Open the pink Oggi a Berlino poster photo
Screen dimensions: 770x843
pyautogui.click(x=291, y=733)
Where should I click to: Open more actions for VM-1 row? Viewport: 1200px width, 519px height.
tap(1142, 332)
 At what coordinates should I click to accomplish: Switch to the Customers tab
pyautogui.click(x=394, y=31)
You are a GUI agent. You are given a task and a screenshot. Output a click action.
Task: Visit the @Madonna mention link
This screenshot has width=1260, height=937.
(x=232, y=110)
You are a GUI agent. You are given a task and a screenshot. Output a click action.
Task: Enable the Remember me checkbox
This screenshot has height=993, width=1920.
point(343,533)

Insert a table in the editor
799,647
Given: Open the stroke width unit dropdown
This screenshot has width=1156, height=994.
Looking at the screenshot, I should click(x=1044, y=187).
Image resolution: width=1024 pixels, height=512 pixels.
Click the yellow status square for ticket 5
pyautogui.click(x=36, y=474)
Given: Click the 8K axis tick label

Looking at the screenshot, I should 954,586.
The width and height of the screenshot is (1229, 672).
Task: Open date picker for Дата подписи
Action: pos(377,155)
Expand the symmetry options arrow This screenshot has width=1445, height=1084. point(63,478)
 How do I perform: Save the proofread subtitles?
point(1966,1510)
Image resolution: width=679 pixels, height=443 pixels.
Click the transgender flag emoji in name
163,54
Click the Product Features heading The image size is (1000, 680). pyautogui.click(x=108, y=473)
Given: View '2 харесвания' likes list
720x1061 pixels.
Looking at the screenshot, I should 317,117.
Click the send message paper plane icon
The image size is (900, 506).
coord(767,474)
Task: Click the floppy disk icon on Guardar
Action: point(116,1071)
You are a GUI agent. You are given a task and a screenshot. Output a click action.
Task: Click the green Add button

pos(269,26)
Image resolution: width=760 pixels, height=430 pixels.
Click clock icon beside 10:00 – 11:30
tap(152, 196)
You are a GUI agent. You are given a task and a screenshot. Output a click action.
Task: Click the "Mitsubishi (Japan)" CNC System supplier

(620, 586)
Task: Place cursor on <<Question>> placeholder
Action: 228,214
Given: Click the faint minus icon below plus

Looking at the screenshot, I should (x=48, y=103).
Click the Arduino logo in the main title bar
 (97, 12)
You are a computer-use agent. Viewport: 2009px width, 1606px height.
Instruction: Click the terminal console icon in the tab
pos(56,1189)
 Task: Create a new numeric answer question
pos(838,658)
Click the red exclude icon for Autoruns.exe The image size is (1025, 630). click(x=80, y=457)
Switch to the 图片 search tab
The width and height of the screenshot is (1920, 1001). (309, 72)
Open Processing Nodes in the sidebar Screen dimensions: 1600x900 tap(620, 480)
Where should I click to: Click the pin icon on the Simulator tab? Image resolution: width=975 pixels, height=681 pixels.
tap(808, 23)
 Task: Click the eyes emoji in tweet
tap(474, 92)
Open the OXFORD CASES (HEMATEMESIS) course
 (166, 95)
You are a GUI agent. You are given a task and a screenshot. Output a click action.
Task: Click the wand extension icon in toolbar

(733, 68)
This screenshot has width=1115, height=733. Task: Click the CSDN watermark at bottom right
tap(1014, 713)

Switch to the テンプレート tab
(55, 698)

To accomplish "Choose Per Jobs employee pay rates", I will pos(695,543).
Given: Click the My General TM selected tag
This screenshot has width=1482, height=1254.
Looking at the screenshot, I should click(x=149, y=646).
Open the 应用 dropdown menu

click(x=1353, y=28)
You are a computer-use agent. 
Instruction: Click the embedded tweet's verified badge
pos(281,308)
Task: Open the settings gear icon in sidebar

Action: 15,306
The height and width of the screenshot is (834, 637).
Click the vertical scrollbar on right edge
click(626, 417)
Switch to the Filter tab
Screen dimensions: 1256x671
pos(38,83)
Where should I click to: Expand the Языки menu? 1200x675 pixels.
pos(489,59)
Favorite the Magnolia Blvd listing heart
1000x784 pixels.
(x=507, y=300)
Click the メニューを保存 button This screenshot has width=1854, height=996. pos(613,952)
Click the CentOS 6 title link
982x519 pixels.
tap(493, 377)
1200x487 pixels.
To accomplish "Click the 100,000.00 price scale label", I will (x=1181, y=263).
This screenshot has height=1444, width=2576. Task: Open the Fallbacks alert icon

++++++++++++++++++++

Reproduce the material above verbatim, line for line, keeping every character, space, and line break unchanged.

Open the pink Oggi a Berlino poster photo
Screen dimensions: 770x843
pyautogui.click(x=291, y=733)
Where should I click to: Open more actions for VM-1 row? Viewport: 1200px width, 519px height.
tap(1142, 332)
 At what coordinates should I click to accomplish: Switch to the Customers tab
pyautogui.click(x=394, y=31)
You are a GUI agent. You are given a task and a screenshot. Output a click action.
Task: Visit the @Madonna mention link
This screenshot has width=1260, height=937.
(x=232, y=110)
You are a GUI agent. You are given a task and a screenshot. Output a click action.
Task: Enable the Remember me checkbox
This screenshot has height=993, width=1920.
point(343,533)

Insert a table in the editor
799,647
Given: Open the stroke width unit dropdown
This screenshot has width=1156, height=994.
Looking at the screenshot, I should click(x=1044, y=187).
Image resolution: width=1024 pixels, height=512 pixels.
Click the yellow status square for ticket 5
pyautogui.click(x=36, y=474)
Given: Click the 8K axis tick label

Looking at the screenshot, I should 954,586.
The width and height of the screenshot is (1229, 672).
Task: Open date picker for Дата подписи
Action: pos(377,155)
Expand the symmetry options arrow This screenshot has width=1445, height=1084. point(63,478)
 How do I perform: Save the proofread subtitles?
point(1966,1510)
Image resolution: width=679 pixels, height=443 pixels.
Click the transgender flag emoji in name
163,54
Click the Product Features heading The image size is (1000, 680). pyautogui.click(x=108, y=473)
Given: View '2 харесвания' likes list
720x1061 pixels.
Looking at the screenshot, I should 317,117.
Click the send message paper plane icon
The image size is (900, 506).
coord(767,474)
Task: Click the floppy disk icon on Guardar
Action: point(116,1071)
You are a GUI agent. You are given a task and a screenshot. Output a click action.
Task: Click the green Add button

pos(269,26)
Image resolution: width=760 pixels, height=430 pixels.
Click clock icon beside 10:00 – 11:30
tap(152, 196)
You are a GUI agent. You are given a task and a screenshot. Output a click action.
Task: Click the "Mitsubishi (Japan)" CNC System supplier

(620, 586)
Task: Place cursor on <<Question>> placeholder
Action: 228,214
Given: Click the faint minus icon below plus

Looking at the screenshot, I should (x=48, y=103).
Click the Arduino logo in the main title bar
 (97, 12)
You are a computer-use agent. Viewport: 2009px width, 1606px height.
Instruction: Click the terminal console icon in the tab
pos(56,1189)
 Task: Create a new numeric answer question
pos(838,658)
Click the red exclude icon for Autoruns.exe The image size is (1025, 630). click(x=80, y=457)
Switch to the 图片 search tab
The width and height of the screenshot is (1920, 1001). (309, 72)
Open Processing Nodes in the sidebar Screen dimensions: 1600x900 tap(620, 480)
Where should I click to: Click the pin icon on the Simulator tab? Image resolution: width=975 pixels, height=681 pixels.
tap(808, 23)
 Task: Click the eyes emoji in tweet
tap(474, 92)
Open the OXFORD CASES (HEMATEMESIS) course
 (166, 95)
You are a GUI agent. You are given a task and a screenshot. Output a click action.
Task: Click the wand extension icon in toolbar

(733, 68)
This screenshot has width=1115, height=733. Task: Click the CSDN watermark at bottom right
tap(1014, 713)

Switch to the テンプレート tab
(55, 698)

To accomplish "Choose Per Jobs employee pay rates", I will pos(695,543).
Given: Click the My General TM selected tag
This screenshot has width=1482, height=1254.
Looking at the screenshot, I should click(x=149, y=646).
Open the 应用 dropdown menu

click(x=1353, y=28)
You are a computer-use agent. 
Instruction: Click the embedded tweet's verified badge
pos(281,308)
Task: Open the settings gear icon in sidebar

Action: 15,306
The height and width of the screenshot is (834, 637).
Click the vertical scrollbar on right edge
click(626, 417)
Switch to the Filter tab
Screen dimensions: 1256x671
pos(38,83)
Where should I click to: Expand the Языки menu? 1200x675 pixels.
pos(489,59)
Favorite the Magnolia Blvd listing heart
1000x784 pixels.
(x=507, y=300)
Click the メニューを保存 button This screenshot has width=1854, height=996. pos(613,952)
Click the CentOS 6 title link
982x519 pixels.
tap(493, 377)
1200x487 pixels.
To accomplish "Click the 100,000.00 price scale label", I will (x=1181, y=263).
This screenshot has height=1444, width=2576. Task: Open the Fallbacks alert icon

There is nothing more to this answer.